Estas reflexiones me han traido a la memoria mis inicios en este blog. Cuando escribí mi primer post, mi querida amiga y coordinadora de Envejecer en sociedad, Irene Lebrusán, me advirtió sobre varios problemas que había encontrado en el mismo en lo tocante al lenguaje que había utilizado para referirme a las personas mayores. Lo cierto es que empleé recurrentemente expresiones como “ancianos” o “tercera edad”—ya me habían advertido de que “viejos” no se podía decir—y no entendía qué problema había en ello, si yo iba a seguir teniendo la misma representación en mi mente de estas personas las llamase así o de cualquier otra forma.
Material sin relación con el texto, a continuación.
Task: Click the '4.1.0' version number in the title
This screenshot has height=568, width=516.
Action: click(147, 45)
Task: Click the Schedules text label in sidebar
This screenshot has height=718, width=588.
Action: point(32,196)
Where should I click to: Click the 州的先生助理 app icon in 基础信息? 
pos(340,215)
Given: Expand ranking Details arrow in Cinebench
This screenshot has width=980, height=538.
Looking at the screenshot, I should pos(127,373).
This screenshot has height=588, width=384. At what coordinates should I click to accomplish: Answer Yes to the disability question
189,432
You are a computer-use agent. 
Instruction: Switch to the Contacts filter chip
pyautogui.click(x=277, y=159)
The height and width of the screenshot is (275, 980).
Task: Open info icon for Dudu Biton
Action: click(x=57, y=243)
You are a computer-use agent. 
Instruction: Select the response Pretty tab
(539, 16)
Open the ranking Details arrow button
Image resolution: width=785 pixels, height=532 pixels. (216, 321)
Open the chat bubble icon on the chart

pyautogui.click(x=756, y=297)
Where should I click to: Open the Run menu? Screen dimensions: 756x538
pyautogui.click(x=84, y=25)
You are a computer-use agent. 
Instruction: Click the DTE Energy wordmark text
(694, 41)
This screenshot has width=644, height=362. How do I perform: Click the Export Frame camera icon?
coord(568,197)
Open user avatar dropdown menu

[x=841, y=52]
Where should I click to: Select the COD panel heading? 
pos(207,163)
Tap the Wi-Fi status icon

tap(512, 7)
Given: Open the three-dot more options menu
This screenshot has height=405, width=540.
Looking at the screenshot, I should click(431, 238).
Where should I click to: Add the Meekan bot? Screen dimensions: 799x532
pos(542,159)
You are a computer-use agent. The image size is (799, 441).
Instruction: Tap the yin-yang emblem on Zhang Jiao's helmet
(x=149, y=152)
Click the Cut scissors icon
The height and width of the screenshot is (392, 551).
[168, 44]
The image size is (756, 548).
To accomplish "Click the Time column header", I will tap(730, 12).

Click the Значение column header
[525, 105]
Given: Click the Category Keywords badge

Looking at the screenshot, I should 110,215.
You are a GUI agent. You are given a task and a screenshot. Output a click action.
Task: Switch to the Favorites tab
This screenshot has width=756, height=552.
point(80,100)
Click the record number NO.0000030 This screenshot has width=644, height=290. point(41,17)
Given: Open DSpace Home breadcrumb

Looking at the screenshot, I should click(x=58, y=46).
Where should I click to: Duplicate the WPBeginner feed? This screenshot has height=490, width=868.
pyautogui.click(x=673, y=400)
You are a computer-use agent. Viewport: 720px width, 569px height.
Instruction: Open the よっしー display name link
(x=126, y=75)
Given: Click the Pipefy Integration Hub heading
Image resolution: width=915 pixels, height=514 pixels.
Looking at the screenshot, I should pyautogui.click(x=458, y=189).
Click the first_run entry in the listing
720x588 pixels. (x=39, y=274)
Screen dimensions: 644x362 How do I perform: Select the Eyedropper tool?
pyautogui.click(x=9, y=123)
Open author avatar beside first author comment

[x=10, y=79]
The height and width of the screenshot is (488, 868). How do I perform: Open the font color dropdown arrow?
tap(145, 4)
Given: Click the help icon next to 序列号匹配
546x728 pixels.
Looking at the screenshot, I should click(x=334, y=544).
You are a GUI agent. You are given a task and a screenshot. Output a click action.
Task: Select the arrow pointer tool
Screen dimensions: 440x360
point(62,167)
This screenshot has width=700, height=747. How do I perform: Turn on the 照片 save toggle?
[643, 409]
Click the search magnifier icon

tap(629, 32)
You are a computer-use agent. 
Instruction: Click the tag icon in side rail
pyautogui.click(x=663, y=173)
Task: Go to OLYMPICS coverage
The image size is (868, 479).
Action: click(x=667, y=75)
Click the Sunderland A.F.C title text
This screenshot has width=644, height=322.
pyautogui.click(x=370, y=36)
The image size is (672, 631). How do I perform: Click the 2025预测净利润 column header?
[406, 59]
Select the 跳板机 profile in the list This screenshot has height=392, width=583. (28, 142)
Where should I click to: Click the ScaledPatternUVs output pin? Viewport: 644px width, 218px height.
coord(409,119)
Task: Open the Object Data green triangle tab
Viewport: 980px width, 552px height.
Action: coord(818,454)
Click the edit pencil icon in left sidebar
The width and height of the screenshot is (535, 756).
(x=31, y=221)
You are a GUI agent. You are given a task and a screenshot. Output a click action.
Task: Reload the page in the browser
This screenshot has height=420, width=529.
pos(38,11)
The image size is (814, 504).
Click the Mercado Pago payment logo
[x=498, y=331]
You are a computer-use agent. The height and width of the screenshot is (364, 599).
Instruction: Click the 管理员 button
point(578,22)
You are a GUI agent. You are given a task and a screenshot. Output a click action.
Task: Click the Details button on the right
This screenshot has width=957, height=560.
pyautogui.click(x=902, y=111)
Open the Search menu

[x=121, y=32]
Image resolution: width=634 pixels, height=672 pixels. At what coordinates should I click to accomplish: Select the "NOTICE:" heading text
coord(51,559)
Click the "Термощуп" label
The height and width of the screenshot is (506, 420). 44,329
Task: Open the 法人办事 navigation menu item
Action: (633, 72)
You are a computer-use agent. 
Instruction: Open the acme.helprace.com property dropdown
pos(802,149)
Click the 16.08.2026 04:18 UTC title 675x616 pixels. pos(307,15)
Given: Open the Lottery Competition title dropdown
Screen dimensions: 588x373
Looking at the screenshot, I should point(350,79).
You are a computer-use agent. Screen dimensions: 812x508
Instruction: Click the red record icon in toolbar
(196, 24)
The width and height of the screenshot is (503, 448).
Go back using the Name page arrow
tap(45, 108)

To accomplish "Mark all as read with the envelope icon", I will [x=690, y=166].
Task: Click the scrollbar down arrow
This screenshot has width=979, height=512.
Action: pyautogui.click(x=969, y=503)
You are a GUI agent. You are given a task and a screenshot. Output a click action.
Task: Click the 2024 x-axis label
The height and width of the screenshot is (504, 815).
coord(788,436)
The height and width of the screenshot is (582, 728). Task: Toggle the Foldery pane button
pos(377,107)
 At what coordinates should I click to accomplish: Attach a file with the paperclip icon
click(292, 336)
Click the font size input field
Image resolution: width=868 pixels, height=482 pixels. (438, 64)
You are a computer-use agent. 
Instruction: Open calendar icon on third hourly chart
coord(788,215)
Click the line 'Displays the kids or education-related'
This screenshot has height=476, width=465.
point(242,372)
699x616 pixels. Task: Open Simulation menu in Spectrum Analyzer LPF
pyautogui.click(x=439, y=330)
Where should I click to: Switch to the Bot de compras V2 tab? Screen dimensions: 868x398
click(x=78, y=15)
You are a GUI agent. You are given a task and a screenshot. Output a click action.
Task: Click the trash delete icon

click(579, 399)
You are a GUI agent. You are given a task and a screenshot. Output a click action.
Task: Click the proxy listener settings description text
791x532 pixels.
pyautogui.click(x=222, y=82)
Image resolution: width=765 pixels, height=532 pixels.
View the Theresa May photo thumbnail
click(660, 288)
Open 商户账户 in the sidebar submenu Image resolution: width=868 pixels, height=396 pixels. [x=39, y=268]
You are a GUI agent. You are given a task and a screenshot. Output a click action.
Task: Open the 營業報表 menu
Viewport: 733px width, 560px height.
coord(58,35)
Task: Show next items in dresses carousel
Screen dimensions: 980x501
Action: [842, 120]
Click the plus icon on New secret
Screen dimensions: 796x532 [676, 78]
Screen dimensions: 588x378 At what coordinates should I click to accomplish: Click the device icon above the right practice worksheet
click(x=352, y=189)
Hoy, me perdonarán los que saben del tema—y ojalá me ilustren también—, sigo sin tenerlo del todo claro. Transformar el lenguaje es una de las maneras de crear una nueva cultura del cuidado, dicen mis mentores de la Alternativa Eden. Pero ¿será el uso de un lenguaje distinto capaz de contribuir a alterar nuestras enquistadas representaciones mentales sobre el envejecimiento? Si así es, me sumo a la revuelta sin dudarlo.